Reputation: 97
When I try to move a DIV using jquery with the help of setTimeout, it just works fine and is moving seamlessly like this:
setTimeout("moveObject()", 10);
function moveObject() {
$('.object').css("left", parseInt($('#object').css("left")) + 1);
}
It's moving like it's moving in Flash, you know seamlessly.. But there are some issues with setTimeout which has 10 ms, when the browser tab is in blur, timeout stops and doesn't make the job it has to.
Therefore, I thought it would be a good idea to use animate of JQuery to deal with this. I have changed the code to this:
$("#object").animate({left: parseInt($('#object').css("left")) + 100}, 1000, "linear", function() {} );
In the first code, object is moving 1px in 10ms. In the second code, object is moving 100px in 1000ms. So I think these two codes should do the same but they don't.
First code is moving object seamlessly, but the second is not that seamlessly. There are some corruptions in the movement.
My question is: How can I move this object (without using timeout) seamlessly? and It would be great if I can set a speed to that. Note: I'm not using HTML5 so I'm looking for a solution which works with jquery & HTML
Upvotes: 3
Views: 315
Reputation: 97
The solution for this question is this:requestAnimationFrame https://gist.github.com/mrdoob/838785
Upvotes: 0
Reputation: 76
As mentioned by adeneo you should take a look at CSS3 animations. Here is a really good article on MDN about transition property. Please also take a look at css transforms which should be useful in your case.
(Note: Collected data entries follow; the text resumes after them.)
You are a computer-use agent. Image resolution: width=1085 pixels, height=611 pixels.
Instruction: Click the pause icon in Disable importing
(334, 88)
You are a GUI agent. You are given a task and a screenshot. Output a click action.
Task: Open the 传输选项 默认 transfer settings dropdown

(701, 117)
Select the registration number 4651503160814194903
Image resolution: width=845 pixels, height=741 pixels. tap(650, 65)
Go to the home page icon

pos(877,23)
To smoothly move an element you only need to dynamically add below class to it.
.move-right {
transform: translate3d(100px, 0px, 0px);
transition: all 1s linear;
}
I've put together a small example which you might use as a starting point: https://jsfiddle.net/5bo5c8st/3/
Upvotes: 2
Reputation: 318342
jQuery uses timeouts internally to animate, there's no other way to do this.
Generally you get better flow if you use the timers in Window.requestAnimationFrame
instead of window.setTimeout
, as it's built for animating and has higher precision..
What you really should be doing is looking at libraries like GSAP from Greensock, or consider using CSS3 for the animation, which would give you a much smoother animation most of the time.
Also note that you're really calling eval
on the function as you're passing in a string to setTimeout that is evaluated, you should just reference the function
setTimeout(moveObject, 10);
and 10 milliseconds is a really low number, that used to be the absolute minimum, these days HTML5 sets it to 4ms, but not all browser follow that, only a few years back most browsers couldn't go below 50ms.